Präsident Kurt Scholz: Die Ablöse ist aus verfassungsrechtlichen Gründen elend langsam. Keine andere Großorganisation könnte sich leisten, dass die Ablöse des Generaldirektors sechs bis acht Wochen dauert. Ich würde schon gerne mein Amt meiner Nachfolgerin übergeben. Es zeigt nur, wie verkrustet, versteinert, antiquiert und reformbedürftig die Strukturen in der Schulorganisation sind.

die furche: Wäre Ihre Ablöse auch ohne absolute Mehrheit der SPÖ erfolgt?

Scholz: Eine klare Antwort: Nein. Kein Koalitionspartner hätte die Form der Ablöse mitgetragen.

die furche: Wird damit ein neuer Akzent in der Bildungspolitik gesetzt? Waren Sie zu wenig auf der ideologischen Linie der SPÖ?

Scholz: Für mich waren wichtig: die Wünsche der Eltern und der Schulen. Punkt. Wenn man dieses Amt ausübt, muss man dem Aufgabengebiet verpflichtet sein. Eine Fernsteuerung durch Parteiprogramme bekommt in dieser Funktion niemandem, weil er sich damit von den Menschen entfernt. Ein praktisches Beispiel: Wenn im 22. Bezirk die Menschen keine Gesamtschulversuche wünschen, sondern normale, gute AHS, und das zu Hunderten dokumentieren, dann kann man nicht antworten: Im Parteiprogramm der SPÖ steht der Ausbau der Gesamtschulen drinnen.

_Zu verarbeitende Daten_
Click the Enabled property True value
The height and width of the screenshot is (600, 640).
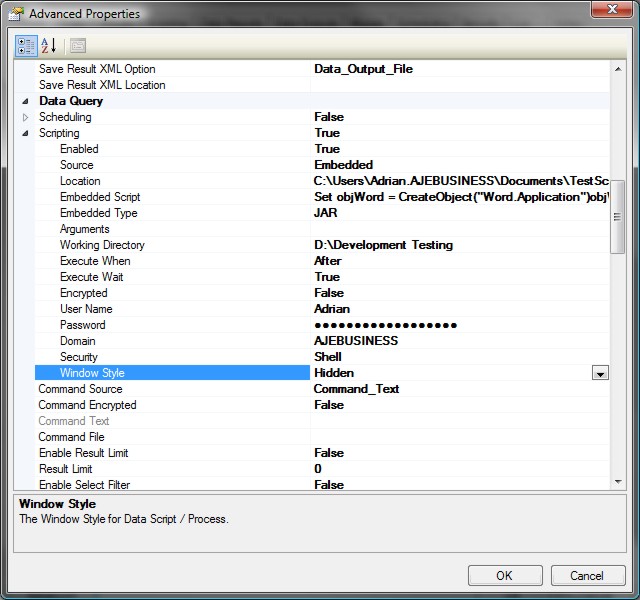(x=327, y=149)
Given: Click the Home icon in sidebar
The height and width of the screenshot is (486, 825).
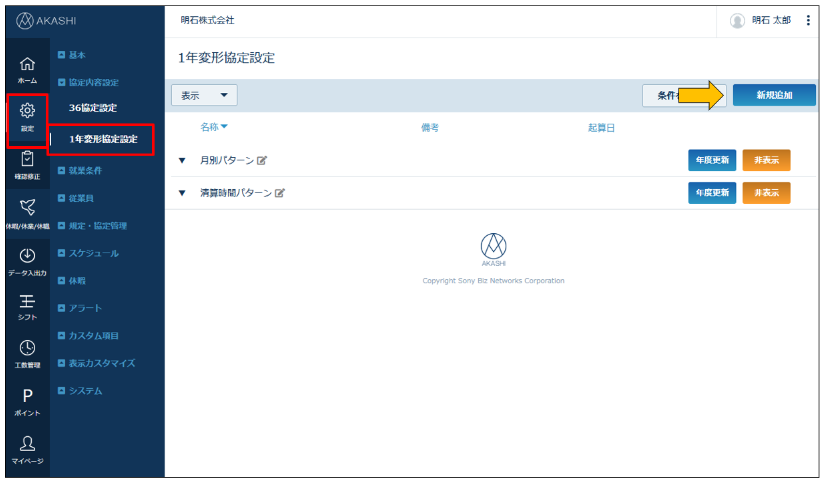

_Zu erledigende Aufgaben_
1. Wiederholst du aus dem Interview wortgetreu alles von „Scholz: Für mich“ bis hinunter zu „der Gesamtschulen drinnen.“?
2. Gibst du sämtliche Zeilen der Einträge als nummerierte Liste aus, ohne Leerzeilen? Die Bilder lässt du dabei weg.
Das Interview und die Einträge haben unterschiedliche Quellen.

_Die Lösungen_
1.
Scholz: Für mich waren wichtig: die Wünsche der Eltern und der Schulen. Punkt. Wenn man dieses Amt ausübt, muss man dem Aufgabengebiet verpflichtet sein. Eine Fernsteuerung durch Parteiprogramme bekommt in dieser Funktion niemandem, weil er sich damit von den Menschen entfernt. Ein praktisches Beispiel: Wenn im 22. Bezirk die Menschen keine Gesamtschulversuche wünschen, sondern normale, gute AHS, und das zu Hunderten dokumentieren, dann kann man nicht antworten: Im Parteiprogramm der SPÖ steht der Ausbau der Gesamtschulen drinnen.

2.
1. Click the Enabled property True value
2. The height and width of the screenshot is (600, 640).
3. (x=327, y=149)
4. Given: Click the Home icon in sidebar
5. The height and width of the screenshot is (486, 825).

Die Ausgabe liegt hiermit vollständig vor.